During the winter months, it’s a constant fight to keep your feet warm. The best winter MTB boots and shoes keep mud, rain, snow and sleet from freezing your feet and toes. Luckily, Bike Perfect has plenty of experience riding in rugged British conditions, testing the best winter MTB boots against the worst rain and cold.
While winter riding isn't for everybody, lots of riders just can't stand being trapped inside all winter long riding on the best MTB smart trainers. Good winter footwear is essential for comfortable and fun rides when the conditions get nasty. Pair the best winter MTB boots with the best MTB jackets and best waterproof MTB trousers, and you'll be fully kitted for the upcoming cold weather.
Check out our list of the best winter MTB boots, and scroll to the bottom to learn about how to choose a new pair.
Best winter MTB boots
Using the brand's signature Stealth rubber, Five Ten has created a wet weather riding shoe for flat pedal riders. The brand has a reputation for making great shoes for gravity riding, so this is an option for those who don't have clipless pedals.
Gore-Tex waterproofing is added to this high-top design to create a comfortable yet stable platform that will keep your feet dry and warm in wet conditions. Five Ten has modified the outsole for more off-the-bike grip in the toe and heel areas. The neoprene hook-and-loop ankle cuff keeps water and debris out of the shoe while adding a secure fit.
Five Ten says these shoes are good for wet weather and they may add some warmth compared to standard riding shoes. However, they probably aren't the best for the coldest winter days.
45NRTH is a specialist winter biking kit company based in often brutally cold Minneapolis, so by its standards, the Ragnarok is a lightweight performance boot for milder months. For most of the world though, they’re a great boot for riding all year without losing out much on propulsion or trail feel.
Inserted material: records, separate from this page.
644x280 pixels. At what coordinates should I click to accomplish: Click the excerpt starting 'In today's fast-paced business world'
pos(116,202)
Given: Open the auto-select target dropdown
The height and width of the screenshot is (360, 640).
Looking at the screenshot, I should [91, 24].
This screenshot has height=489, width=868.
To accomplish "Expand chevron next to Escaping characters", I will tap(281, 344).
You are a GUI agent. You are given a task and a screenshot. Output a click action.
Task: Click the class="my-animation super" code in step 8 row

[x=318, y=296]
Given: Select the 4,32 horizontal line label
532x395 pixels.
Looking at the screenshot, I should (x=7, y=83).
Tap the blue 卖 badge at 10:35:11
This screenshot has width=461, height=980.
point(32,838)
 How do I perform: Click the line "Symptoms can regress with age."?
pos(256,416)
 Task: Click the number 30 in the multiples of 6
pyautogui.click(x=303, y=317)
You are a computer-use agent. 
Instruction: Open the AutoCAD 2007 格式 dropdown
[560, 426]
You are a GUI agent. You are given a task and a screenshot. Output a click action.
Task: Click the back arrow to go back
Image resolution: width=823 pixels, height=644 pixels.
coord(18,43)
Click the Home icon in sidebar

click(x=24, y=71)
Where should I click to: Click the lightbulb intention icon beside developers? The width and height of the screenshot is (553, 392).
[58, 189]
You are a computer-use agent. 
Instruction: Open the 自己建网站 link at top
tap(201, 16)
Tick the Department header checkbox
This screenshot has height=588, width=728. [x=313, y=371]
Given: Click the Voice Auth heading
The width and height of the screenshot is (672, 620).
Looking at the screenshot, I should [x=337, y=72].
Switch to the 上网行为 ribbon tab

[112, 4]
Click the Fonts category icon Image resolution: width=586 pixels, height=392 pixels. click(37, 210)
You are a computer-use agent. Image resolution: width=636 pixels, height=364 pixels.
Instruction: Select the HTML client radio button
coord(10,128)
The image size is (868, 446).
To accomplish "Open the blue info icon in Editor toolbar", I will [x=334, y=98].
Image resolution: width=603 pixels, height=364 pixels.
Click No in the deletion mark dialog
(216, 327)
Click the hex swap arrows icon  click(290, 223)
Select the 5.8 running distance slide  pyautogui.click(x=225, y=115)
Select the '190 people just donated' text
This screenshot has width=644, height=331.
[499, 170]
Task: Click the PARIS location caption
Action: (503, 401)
When we say ‘performance’, they’re not race-shoe-stiff, but rigid enough that you can still get a stomp on up climbs without them drooping under the load. There’s plenty of space around the cleat holes to stop clogging, although the deep tread can make getting in and out awkward on platform-style pedals. The tread rubber apparently even has glass fiber shards electrostatically aligned to provide extra micro grip on treacherous surfaces. There are downloadable templates for accurate sizing and while the heels are snug, the toes are oversized to give warming wiggle room. They’re cut well enough for the single Boa dial to give a supportive, secure fit that makes the most of the sole stiffness and relatively low weight.
The perforated lower boot is also backed up with a breathable membrane and light insulation for core warmth. There’s a low rise wraparound neoprene collar and while 45NRTH doesn’t claim the boot will keep you dry in epic storms (no boot actually will) they retain warmth really well when damp and they dry quickly. That makes them really well suited to riders who are regularly out in the wet, and who’ll get more value from the relatively steep price.
Lake Cycling was one of the first brands to produce proper winter-focused mountain bike footwear and the 304 is in a long line of high-comfort, high-tech boots.
To ensure easy blood flow, the 304s use a specific winter fit with increased volume and there’s a wide fit version too, although Lake still advises sizing up with winter socks. Additional 200g Thinsulate lining in the toes and along the lower side combines with an Outlast liner that’s designed to regulate temperature. Your feet sit on a fleece, bubble wrap and reflective silver layer ‘Thermosol’ sandwich insole, while a chunky Vibram sole makes for no-slip walking when you can’t pedal any further.
Up top, there's a full wrap rubber toe bumper to protect the premium, super supple Pittards WR100 water-resistant leather upper. There is a flap and a Velcro stabilizing strap over the lower part of the Boa-laced boot which uses an oversized dial for easy gripping with fat-fingered winter gloves. The thick, tall collar completes awesome weather protection but the stiff feel can be intrusive when pedaling, especially when they're new. The leather needs looking after carefully and all the tech makes them super expensive. They feel fantastic though, with excellent warmth and minimal sweating making them great for epic days out.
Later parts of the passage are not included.